(Collected data entries)

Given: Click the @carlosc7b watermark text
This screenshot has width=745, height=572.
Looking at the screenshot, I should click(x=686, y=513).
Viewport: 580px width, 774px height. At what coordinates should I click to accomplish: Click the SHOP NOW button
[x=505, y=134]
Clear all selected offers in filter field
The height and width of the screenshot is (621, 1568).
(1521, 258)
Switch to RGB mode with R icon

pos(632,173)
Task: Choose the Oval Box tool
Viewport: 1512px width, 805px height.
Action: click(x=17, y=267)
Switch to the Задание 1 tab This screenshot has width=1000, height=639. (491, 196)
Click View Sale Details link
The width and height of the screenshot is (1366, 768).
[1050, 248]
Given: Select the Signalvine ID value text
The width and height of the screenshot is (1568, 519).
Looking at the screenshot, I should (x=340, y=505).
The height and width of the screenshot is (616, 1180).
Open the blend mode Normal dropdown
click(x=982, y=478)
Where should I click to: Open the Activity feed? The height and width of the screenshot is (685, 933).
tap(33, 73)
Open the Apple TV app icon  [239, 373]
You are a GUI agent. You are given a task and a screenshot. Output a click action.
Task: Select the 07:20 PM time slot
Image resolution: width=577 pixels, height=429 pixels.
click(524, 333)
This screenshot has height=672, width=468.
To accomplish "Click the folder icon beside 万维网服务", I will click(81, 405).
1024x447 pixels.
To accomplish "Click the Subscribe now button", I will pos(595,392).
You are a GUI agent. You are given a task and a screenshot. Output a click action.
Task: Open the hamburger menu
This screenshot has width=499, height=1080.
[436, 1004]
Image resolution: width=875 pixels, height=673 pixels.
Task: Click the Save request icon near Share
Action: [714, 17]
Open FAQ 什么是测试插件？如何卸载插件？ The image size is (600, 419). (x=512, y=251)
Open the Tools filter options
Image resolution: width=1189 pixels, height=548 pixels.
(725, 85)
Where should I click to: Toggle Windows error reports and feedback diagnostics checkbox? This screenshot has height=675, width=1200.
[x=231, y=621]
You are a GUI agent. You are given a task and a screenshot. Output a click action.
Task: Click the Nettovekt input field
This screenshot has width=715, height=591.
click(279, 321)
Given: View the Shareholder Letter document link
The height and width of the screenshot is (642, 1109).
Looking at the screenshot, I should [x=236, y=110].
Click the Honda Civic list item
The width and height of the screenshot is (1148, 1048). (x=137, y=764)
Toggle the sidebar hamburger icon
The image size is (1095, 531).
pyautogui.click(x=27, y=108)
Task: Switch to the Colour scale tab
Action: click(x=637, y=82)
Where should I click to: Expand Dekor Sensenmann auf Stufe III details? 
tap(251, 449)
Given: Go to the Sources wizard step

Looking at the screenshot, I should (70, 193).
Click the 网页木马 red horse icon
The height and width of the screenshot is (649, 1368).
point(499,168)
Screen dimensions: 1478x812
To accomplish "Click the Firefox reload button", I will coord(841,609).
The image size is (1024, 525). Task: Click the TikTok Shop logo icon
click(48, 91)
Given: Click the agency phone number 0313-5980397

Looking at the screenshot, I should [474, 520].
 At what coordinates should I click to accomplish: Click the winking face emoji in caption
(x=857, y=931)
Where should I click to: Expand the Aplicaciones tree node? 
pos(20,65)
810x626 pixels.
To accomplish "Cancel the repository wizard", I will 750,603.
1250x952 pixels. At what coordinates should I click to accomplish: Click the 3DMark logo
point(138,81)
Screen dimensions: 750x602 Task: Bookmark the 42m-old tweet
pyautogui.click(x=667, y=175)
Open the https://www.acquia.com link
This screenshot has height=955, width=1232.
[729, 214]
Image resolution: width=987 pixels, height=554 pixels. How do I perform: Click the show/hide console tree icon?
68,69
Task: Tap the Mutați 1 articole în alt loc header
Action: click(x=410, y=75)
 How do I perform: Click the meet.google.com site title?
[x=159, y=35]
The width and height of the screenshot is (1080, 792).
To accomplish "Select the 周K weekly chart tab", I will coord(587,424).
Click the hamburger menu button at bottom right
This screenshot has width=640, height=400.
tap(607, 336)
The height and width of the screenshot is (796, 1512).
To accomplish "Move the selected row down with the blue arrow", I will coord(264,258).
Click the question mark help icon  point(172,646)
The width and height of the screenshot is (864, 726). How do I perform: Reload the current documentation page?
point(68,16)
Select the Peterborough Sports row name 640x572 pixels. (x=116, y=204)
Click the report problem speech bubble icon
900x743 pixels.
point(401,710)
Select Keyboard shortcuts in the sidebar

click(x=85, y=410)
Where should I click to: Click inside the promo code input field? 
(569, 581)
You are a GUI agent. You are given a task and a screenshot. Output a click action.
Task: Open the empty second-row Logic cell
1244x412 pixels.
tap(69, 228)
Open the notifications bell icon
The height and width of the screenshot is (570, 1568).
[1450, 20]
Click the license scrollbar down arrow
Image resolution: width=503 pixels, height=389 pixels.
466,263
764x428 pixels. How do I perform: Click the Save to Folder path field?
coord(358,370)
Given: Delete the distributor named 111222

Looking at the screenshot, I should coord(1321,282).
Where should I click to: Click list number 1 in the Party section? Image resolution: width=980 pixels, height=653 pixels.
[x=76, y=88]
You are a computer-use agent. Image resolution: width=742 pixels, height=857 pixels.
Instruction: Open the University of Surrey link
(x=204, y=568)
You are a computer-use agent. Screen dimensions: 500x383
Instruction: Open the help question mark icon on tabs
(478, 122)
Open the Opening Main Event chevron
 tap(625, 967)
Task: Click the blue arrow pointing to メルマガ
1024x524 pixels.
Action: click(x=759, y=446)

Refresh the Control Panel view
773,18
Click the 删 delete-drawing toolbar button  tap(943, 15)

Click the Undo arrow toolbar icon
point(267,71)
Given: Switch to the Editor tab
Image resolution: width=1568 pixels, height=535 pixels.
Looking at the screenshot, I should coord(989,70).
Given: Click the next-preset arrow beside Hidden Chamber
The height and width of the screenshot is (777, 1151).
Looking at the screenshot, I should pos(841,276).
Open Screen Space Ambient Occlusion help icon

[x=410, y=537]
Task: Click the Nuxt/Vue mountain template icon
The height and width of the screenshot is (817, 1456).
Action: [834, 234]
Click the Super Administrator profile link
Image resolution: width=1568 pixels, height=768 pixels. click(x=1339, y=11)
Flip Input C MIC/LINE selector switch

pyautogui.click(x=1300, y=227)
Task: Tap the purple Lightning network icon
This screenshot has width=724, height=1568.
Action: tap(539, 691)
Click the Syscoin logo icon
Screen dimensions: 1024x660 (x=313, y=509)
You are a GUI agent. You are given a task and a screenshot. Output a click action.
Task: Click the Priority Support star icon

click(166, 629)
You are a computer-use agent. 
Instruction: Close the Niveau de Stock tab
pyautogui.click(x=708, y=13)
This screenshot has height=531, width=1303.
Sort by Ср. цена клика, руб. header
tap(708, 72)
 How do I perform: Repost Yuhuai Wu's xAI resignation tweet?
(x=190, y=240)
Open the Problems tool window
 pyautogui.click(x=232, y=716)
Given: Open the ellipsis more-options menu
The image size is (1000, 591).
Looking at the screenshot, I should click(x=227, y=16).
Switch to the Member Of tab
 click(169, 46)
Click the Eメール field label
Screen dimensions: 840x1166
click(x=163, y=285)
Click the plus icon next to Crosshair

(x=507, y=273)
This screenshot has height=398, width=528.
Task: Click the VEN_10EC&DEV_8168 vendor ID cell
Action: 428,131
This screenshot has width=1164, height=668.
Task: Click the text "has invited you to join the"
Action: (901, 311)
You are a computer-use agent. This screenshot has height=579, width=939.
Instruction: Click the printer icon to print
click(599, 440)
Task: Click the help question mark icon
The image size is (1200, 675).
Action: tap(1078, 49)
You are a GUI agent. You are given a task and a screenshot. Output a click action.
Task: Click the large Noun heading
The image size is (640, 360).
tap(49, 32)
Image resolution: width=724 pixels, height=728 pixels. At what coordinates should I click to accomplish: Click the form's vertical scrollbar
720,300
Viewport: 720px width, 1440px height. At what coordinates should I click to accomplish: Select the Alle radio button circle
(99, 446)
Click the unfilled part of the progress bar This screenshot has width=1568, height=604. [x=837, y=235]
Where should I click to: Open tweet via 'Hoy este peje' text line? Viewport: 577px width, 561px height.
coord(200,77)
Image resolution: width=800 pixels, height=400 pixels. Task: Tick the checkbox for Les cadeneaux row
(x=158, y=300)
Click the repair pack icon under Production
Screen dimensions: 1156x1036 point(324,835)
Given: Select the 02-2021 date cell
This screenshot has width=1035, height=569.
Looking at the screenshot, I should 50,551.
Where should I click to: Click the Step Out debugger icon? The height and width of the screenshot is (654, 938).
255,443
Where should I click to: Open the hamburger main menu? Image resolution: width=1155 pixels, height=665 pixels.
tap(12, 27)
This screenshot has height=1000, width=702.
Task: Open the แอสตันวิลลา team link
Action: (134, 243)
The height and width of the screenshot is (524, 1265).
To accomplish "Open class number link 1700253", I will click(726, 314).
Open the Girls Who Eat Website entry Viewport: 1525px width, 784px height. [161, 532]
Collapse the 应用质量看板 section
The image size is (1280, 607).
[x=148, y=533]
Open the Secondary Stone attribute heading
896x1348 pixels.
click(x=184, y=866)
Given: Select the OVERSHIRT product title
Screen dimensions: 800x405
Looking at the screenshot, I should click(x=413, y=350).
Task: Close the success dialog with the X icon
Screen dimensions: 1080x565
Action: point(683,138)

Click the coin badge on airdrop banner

__EXERCISE DESCRIPTION__. Lines from the start of the records through the one containing "Task: Open the hamburger menu" are what should be retyped, exactly and in full, both ends included.

__ANSWER TO THE PROBLEM__.
Given: Click the @carlosc7b watermark text
This screenshot has width=745, height=572.
Looking at the screenshot, I should click(x=686, y=513).
Viewport: 580px width, 774px height. At what coordinates should I click to accomplish: Click the SHOP NOW button
[x=505, y=134]
Clear all selected offers in filter field
The height and width of the screenshot is (621, 1568).
(1521, 258)
Switch to RGB mode with R icon

pos(632,173)
Task: Choose the Oval Box tool
Viewport: 1512px width, 805px height.
Action: click(x=17, y=267)
Switch to the Задание 1 tab This screenshot has width=1000, height=639. (491, 196)
Click View Sale Details link
The width and height of the screenshot is (1366, 768).
[1050, 248]
Given: Select the Signalvine ID value text
The width and height of the screenshot is (1568, 519).
Looking at the screenshot, I should (x=340, y=505).
The height and width of the screenshot is (616, 1180).
Open the blend mode Normal dropdown
click(x=982, y=478)
Where should I click to: Open the Activity feed? The height and width of the screenshot is (685, 933).
tap(33, 73)
Open the Apple TV app icon  [239, 373]
You are a GUI agent. You are given a task and a screenshot. Output a click action.
Task: Select the 07:20 PM time slot
Image resolution: width=577 pixels, height=429 pixels.
click(524, 333)
This screenshot has height=672, width=468.
To accomplish "Click the folder icon beside 万维网服务", I will click(81, 405).
1024x447 pixels.
To accomplish "Click the Subscribe now button", I will pos(595,392).
You are a GUI agent. You are given a task and a screenshot. Output a click action.
Task: Open the hamburger menu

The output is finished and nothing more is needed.